Die Grohe AG ist ein weltweit führender Her­stel­ler von Küchen- und Bad­ar­ma­tu­ren, der die Her­stel­lung res­sour­cen­scho­nen­der Produkte zu seinem zentralen Nach­hal­tig­keits­the­ma gemacht hat. So hat das Un­ter­neh­men mit der Ent­wick­lung der Pro­dukt­li­nie „EcoJoy“ Armaturen ge­schaf­fen, mit denen der Was­ser­ver­brauch um bis zu 50 Prozent reduziert werden kann. Eine weitere In­no­va­ti­on ist die Tech­no­lo­gie „Silk Move ES“, die bei der Mit­tel­stel­lung des Ar­ma­tu­ren­he­bels zu Beginn aus­schließ­lich Kalt­was­ser zuführt, womit der unnötige Verbrauch von Warm­was­ser ver­hin­dert wird. Grohe-Produkte leisten damit einen wichtigen Beitrag zur Re­du­zie­rung von CO2 in Pri­vat­haus­hal­ten.

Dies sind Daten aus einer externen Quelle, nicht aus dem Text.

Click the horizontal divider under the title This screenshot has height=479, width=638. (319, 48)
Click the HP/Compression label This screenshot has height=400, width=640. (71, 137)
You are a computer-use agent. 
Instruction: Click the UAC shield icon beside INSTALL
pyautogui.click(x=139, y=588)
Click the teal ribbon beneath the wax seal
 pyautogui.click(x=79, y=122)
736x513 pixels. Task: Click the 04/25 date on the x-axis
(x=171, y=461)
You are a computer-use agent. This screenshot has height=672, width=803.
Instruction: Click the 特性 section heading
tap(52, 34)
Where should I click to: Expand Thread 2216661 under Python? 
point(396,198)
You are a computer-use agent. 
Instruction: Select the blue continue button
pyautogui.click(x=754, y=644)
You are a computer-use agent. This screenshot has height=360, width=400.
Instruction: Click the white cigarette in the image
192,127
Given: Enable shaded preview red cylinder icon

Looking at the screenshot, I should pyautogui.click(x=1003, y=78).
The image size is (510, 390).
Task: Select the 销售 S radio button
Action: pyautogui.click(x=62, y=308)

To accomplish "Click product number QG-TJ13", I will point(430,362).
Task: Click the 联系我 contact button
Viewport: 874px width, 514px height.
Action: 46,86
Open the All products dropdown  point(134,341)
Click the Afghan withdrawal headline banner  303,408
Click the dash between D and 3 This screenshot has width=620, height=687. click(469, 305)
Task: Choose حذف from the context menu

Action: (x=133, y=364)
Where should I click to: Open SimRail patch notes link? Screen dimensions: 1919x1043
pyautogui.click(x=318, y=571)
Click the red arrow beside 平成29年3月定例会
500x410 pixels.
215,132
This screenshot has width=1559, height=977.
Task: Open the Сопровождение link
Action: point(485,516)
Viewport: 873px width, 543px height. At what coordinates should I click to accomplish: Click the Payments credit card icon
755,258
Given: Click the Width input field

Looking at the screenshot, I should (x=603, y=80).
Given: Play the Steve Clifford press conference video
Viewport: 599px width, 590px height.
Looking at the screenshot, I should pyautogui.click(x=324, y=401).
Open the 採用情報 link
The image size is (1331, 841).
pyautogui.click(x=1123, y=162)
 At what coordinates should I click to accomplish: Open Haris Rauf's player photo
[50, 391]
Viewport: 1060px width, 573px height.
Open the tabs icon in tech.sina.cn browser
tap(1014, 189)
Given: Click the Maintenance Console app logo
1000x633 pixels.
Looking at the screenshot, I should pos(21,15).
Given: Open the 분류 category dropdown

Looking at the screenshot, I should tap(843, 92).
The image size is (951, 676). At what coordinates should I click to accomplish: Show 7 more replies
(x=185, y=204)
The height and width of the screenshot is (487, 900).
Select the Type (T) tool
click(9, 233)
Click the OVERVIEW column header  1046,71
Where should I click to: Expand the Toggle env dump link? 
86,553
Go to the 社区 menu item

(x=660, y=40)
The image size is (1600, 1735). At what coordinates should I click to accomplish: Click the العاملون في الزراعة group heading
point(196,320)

Auch bei seinen Pro­duk­ti­ons­ab­läu­fen geht das Un­ter­neh­men mit gutem Beispiel voran. In eigenen Schmelz­öfen pro­du­ziert es Le­gie­run­gen, die 35 Prozent weniger Blei enthalten. Außerdem konnte das Un­ter­neh­men seine CO2-Emis­sio­nen und den Was­ser­ver­brauch in den letzten Jahren deutlich senken. Grohe in­ves­tiert beständig in Stra­te­gien und For­schungs­ge­bie­te, die die Nach­hal­tig­keit des Un­ter­neh­mens lang­fris­tig weiter ver­bes­sern können.